(Sobre o processo do espetáculo NA SELVA DAS CIDADES, de Bertold Brecht, dirigido por Aderbal Freire-Filho
Por Diogo Liberano, diretor artístico do Teatro Inominável)
São 15h45. Estou sentado numa mesa, aqui no café da Escola de Artes Visuais do Parque Lage. Ao meu redor, pais, mães, crianças, artistas e uma galera movendo este acontecimento chamado TEMPO_FESTIVAL das Artes.
Acabo de sair do auditório, onde desde 14h estava acontecendo a apresentação do processo deste espetáculo de Brecht dirigido por Aderbal. Que delicioso foi acompanhar toda a discussão, a apresentação de Aderbal e cada uma das presenças, dos atores aos integrantes da equipe de criação. O espetáculo, projeto do ator Marcelo Olinto, estreia nesta quarta-feira, dia 10 de agosto, no Espaço II do Centro Cultural Banco do Brasil, aqui no Rio de Janeiro.

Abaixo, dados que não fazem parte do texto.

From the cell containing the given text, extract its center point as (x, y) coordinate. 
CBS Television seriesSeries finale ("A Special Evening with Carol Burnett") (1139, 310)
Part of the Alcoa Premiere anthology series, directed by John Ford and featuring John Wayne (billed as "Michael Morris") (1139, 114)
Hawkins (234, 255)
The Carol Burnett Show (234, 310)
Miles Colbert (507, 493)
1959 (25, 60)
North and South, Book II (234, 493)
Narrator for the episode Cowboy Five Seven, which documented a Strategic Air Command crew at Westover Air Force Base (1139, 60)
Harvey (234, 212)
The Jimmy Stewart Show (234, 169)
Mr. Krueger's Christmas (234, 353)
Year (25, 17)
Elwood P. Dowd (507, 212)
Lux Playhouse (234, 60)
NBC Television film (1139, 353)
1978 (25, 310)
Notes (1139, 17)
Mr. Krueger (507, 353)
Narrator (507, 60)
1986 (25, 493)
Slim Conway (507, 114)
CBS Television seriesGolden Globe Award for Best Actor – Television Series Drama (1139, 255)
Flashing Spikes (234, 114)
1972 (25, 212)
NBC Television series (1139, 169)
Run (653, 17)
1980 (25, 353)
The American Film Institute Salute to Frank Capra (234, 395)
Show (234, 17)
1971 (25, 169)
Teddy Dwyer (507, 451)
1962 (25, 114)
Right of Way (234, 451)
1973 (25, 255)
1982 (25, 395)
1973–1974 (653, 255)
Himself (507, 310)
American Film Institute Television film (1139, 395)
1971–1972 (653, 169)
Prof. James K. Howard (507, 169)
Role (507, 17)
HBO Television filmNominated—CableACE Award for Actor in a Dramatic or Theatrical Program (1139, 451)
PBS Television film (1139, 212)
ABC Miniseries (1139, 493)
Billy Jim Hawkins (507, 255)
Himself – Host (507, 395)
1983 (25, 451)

Eu sempre me pergunto o porquê de montar certos textos escritos noutras épocas. Eu me fiz essa mesma pergunta logo que me sentei à cadeira para assistir ao processo. Eu não sabia do que se tratava o texto de Brecht, apesar de intuir que sua construção se fizesse por meio de um forte embate. Eis que pelas primeiras palavras de Aderbal eu encontrei aquilo que precisava: ele nos falou do embate, do “boxe”, de dois adversários, de um capitalista e um idealista.
Foi então que rapidamente o texto escrito na juventude de Brecht voltou com alguma força digna de nossos tempos. Suas questões, reveladas em apenas uma das cenas que foi apresentada ali na nossa frente, deram espessura a este tempo corrente: o que é ser idealista em épocas como a nossa? Em épocas nas quais a experiência do capital avassala a tudo (incluindo a si própria), como seguir adiante?
Não sei o que virá. Nunca li esta peça de Brecht. Saio deste processo ansioso para assistir ao espetáculo. Saio renovado pela importância de promover o embate, enquanto artista, com meu próprio tempo. O embate faz todo o sentido (mesmo não fazendo). Parte de uma necessidade suprema em acreditar num ideal contrário ao ideal-corrente. Não quer dizer ser contra-capitalista. Quer dizer ser contra, justamente para saldar, com maior intensidade, a corrente.
Ressalto a proposta do cenário (mostrada num televisor enquanto o debate acontecia), composta por um imenso outdoor ao fundo da cena. Destaco também a trilha sonora do espetáculo, em sua maior parte executada pelos atores como “percussão” das cenas. Ouvi sons de artilharia. Do suave ao mais grave, a música neste Brecht parece mais aproximar do que distanciar. Tudo bem. Aos atores resta a terrível façanha de moldar em tipos, o espírito de uma época. Os embates de um tempo. Para que nós, espectadores, possamos tramar algum sentido (ou não) para o seu drama.
É revivendo o embate de Brecht, de sua juventude, que nos aproximamos e que adensamos ainda mais nossas questões. Foi um prazer compartilhar cerca de noventa minutos frente a frente com este determinante encenador e artista brasileiro.